## YOUR ASSIGNMENT
According to the article on the Gosnell movie, how much did the filmmakers' IndieGoGo campaign raise?

*** Opening EXCERPT TO READ ***

PhillyMag.com reported on the lack of mainstream media coverage for the movie (in theaters today) about murderer Kermit Gosnell, who’s in prison for the rest of his life. He was convicted of murdering three babies born alive after botched abortions and a woman during an abortion.
We searched high and low for reviews of Gosnell: The Trial of America’s Biggest Serial Killer among the usual suspects, but reviews by mainstream critics for the Gosnell movie are scarce. Nearly non-existent, actually.
As of Friday morning, the only Gosnell movie review that we turned up using Google and the newspaper database Nexis is this one in the Los Angeles Times.
Film critic Michael Rechtshaffen remarks that the Gosnell movie could “never be mistaken for having a liberal bias,” later using terms like “sanctimonious” and “sensationalistic” to describe it.
Gosnell: The Trial of America’s Biggest Serial Killer was made on a small budget and with scant support from Hollywood. It’s a wonder abortion-advocating actors and other industry leftists didn’t run off the movie’s actors and crew.
The movie stars Dean Cain as a police detective who raided Gosnell’s house-of-horrors clinic, and conservative actor Nick Searcy, who also directed the film.
The Federalist noted that the filmmakers, Phelim McAleer and Ann McElhinny, crowdfunded the movie. Kickstarter repeatedly removed their campaign when abortion advocates complained, then “decided to bend” their rules after the filmmakers defended it. The filmmakers eventually took their business elsewhere. Their campaign on IndieGoGo raised a record $2.37 million.
McAleer and McElhinny had to deal with other problems associated with making their movie about a man dubbed the world’s biggest serial killer for murdering babies who had the bad grace to survive abortion attempts.
Even after securing funding and actors willing to deal with the complicated and politically dangerous topics in the movie, its obstacles to production weren’t over. Creating a film is only part of getting it before consumers, and finding a distribution company proved just as difficult as the initial fundraising. Although the film was finished in October 2015 and release initially planned for 2016, it ultimately took another two years to release the film.
“Each one [distributor] would say: ‘Great, important film—just too controversial for us,’” McAleer said in a phone interview. In addition, the judge who had presided over Gosnell’s trial sued them to stop the release, adding additional delays. The lawsuit was settled, allowing the film to continue through the distribution process to its recent release.

*** Closing EXCERPT TO READ ***
*** Opening MATERIAL SHOWN ***

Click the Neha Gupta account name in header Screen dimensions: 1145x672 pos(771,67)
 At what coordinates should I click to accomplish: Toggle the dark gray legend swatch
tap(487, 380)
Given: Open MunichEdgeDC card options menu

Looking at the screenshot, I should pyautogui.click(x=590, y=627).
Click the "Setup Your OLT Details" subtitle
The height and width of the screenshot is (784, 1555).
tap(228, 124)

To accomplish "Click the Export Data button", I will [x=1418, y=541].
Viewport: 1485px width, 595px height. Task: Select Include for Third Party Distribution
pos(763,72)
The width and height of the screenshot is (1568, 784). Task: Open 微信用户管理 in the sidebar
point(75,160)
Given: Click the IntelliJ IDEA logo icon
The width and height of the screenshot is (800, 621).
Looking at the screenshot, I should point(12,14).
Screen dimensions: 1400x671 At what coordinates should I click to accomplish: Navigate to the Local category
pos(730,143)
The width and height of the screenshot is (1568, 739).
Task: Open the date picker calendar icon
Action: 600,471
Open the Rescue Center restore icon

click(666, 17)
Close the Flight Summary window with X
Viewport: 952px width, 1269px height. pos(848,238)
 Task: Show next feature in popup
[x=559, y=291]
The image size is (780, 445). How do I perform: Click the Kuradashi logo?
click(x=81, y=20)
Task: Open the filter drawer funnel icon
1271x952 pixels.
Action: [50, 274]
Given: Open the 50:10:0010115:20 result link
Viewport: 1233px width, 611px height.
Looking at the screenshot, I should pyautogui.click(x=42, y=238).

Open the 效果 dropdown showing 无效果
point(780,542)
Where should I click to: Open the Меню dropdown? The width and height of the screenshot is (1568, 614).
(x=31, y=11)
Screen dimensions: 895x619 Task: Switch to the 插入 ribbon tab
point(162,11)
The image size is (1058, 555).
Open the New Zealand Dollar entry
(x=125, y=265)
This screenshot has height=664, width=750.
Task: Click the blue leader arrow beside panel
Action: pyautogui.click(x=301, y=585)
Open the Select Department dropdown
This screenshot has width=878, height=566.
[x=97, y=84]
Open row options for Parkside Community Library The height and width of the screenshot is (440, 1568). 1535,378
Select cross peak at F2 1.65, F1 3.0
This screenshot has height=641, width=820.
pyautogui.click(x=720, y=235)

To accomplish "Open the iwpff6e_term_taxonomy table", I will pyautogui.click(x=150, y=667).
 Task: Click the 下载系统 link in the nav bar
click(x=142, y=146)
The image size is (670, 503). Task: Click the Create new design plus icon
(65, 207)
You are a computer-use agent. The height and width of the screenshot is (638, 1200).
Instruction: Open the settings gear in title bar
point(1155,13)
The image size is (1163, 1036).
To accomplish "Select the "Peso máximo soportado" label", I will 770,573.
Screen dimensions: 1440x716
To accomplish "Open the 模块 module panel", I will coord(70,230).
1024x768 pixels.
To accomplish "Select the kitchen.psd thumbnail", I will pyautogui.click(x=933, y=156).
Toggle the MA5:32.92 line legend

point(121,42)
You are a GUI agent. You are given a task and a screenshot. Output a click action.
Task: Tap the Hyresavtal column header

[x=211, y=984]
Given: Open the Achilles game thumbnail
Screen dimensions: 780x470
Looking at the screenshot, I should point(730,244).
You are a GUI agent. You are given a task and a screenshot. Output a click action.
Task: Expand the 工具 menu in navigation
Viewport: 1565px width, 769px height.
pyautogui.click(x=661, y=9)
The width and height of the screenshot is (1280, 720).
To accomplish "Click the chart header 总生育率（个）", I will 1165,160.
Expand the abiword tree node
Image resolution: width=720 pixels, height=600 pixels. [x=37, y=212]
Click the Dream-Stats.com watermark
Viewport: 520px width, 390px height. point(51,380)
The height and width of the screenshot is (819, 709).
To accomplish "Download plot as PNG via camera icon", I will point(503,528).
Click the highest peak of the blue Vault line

*** Closing MATERIAL SHOWN ***

## TASK SOLUTION
A record $2.37 million.